Jacob Blake, nouvelle victime noire des violences policières

26 Août 2020

Les images sont terribles. Le 23 août, des policiers blancs de la ville de Kenosha, dans le Wisconsin, tiraient sept balles à bout portant dans le dos de Jacob Blake, un Noir américain. Après s’être interposé dans une dispute, il cherchait à se réfugier dans sa voiture. Trois de ses enfants, présents dans le véhicule, ont assisté à la scène. Jacob Blake est aujourd’hui entre la vie et la mort.
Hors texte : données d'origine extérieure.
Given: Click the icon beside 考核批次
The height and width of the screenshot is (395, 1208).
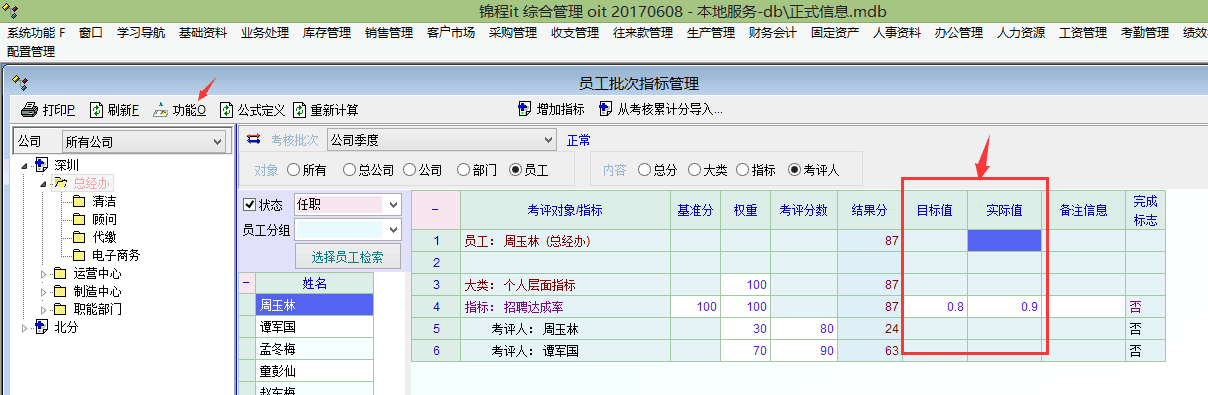Looking at the screenshot, I should 253,140.
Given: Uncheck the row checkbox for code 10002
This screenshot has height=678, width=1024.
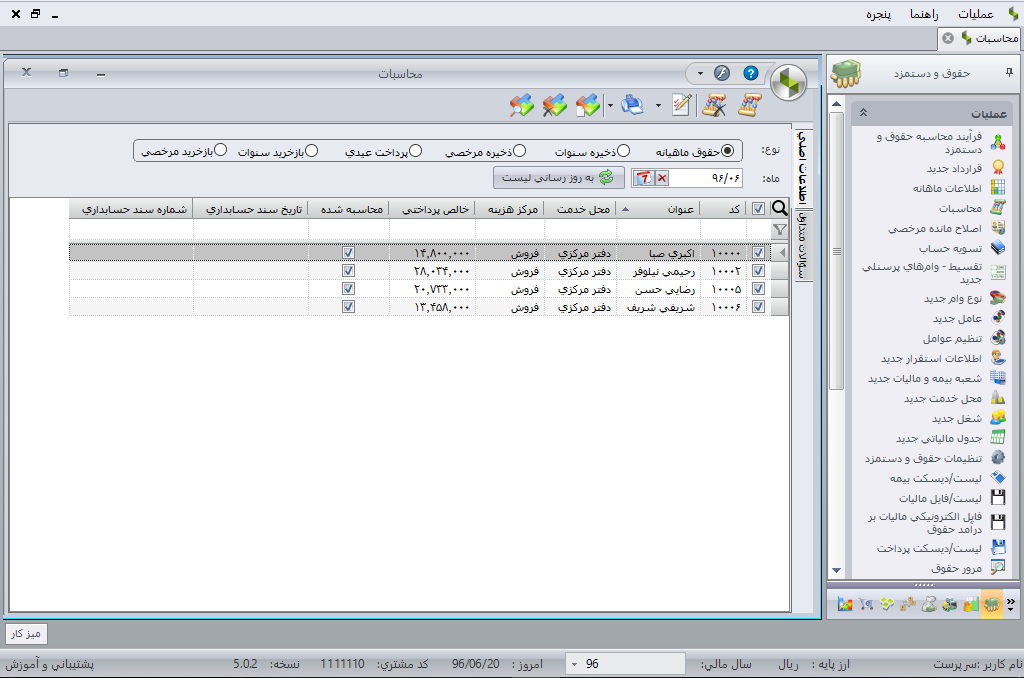Looking at the screenshot, I should tap(758, 271).
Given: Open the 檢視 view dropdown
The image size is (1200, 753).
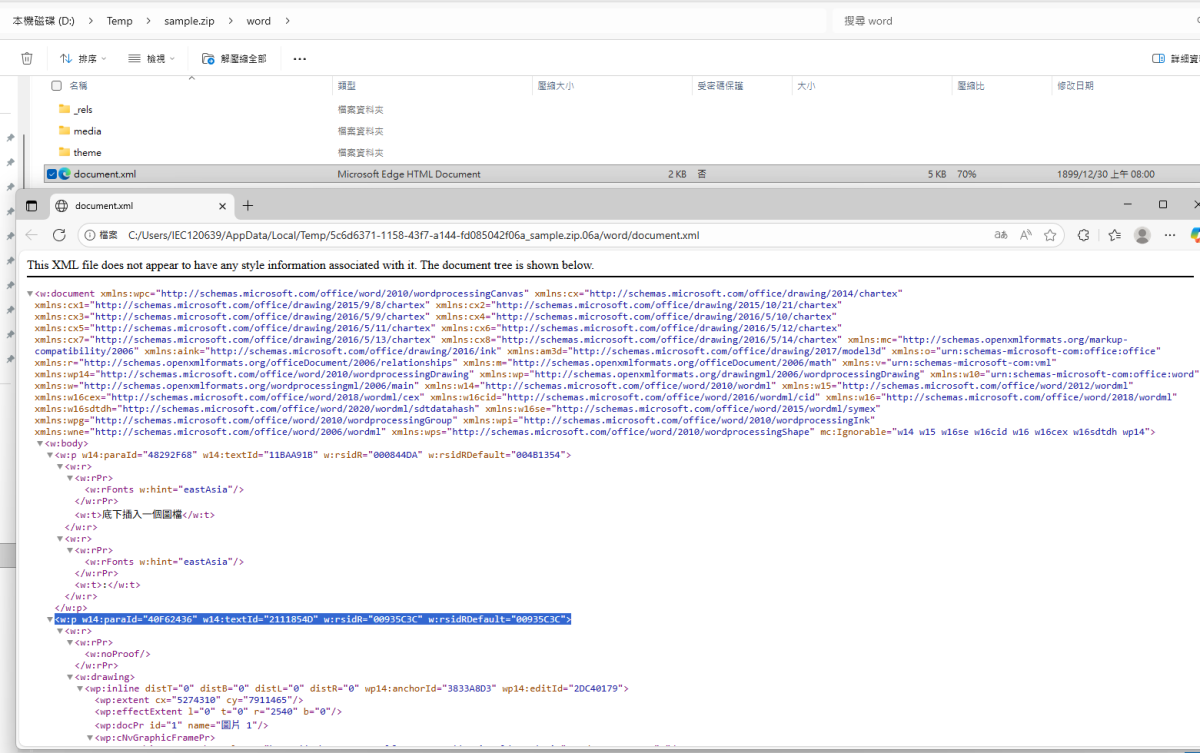Looking at the screenshot, I should coord(152,58).
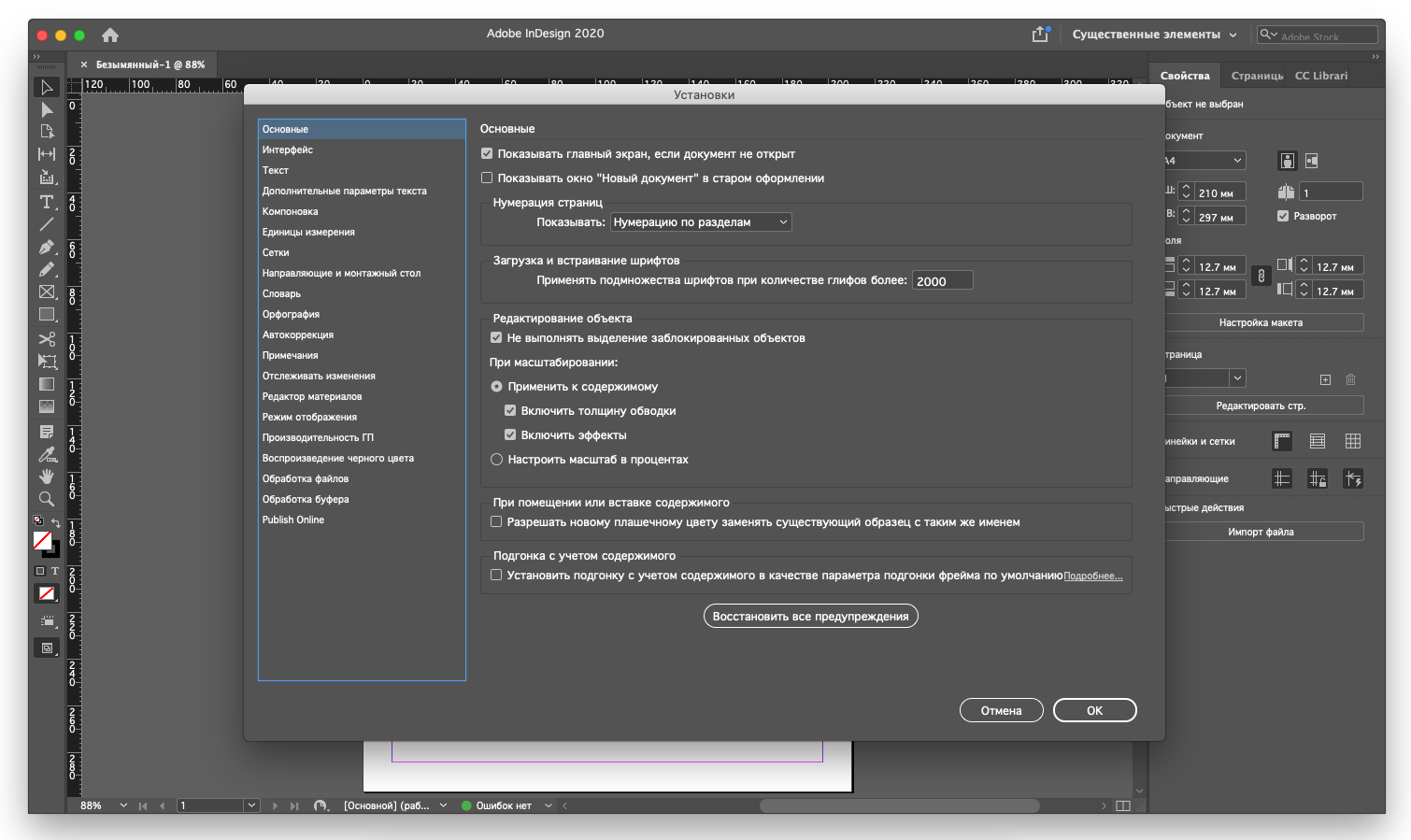
Task: Toggle the margin chain link icon
Action: 1261,277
Ce nouvel acte révoltant a été filmé et a suscité la colère de la population de la ville. Dans cette ville de Kenosha (100 000 habitants), la police a tué quatre personnes depuis 2003, et aucun policier n’a été poursuivi. Au cours des deux nuits qui ont suivi le 23 août, si les autorités ont suspendu les policiers impliqués, elles ont imposé un couvre-feu et ont déployé la Garde nationale. La ville de Kenosha est dirigée par les démocrates, tout comme l’État du Wisconsin, ce qui rappelle que les républicains n’ont pas le monopole des violences policières et du racisme, loin de là.

Il y a trois mois, après la mort de George Floyd assassiné par un policier de Minneapolis, une vague de protestation a traversé le pays. Des manifestations ont eu lieu dans toutes les villes et, partout, les mêmes demandes se sont exprimées : qu’on en finisse avec les violences policières qui tuent un millier de personnes chaque année, qu’on en finisse avec le racisme qui gangrène la société américaine depuis ses origines. Partout, des élus ont promis qu’ils allaient réformer la police.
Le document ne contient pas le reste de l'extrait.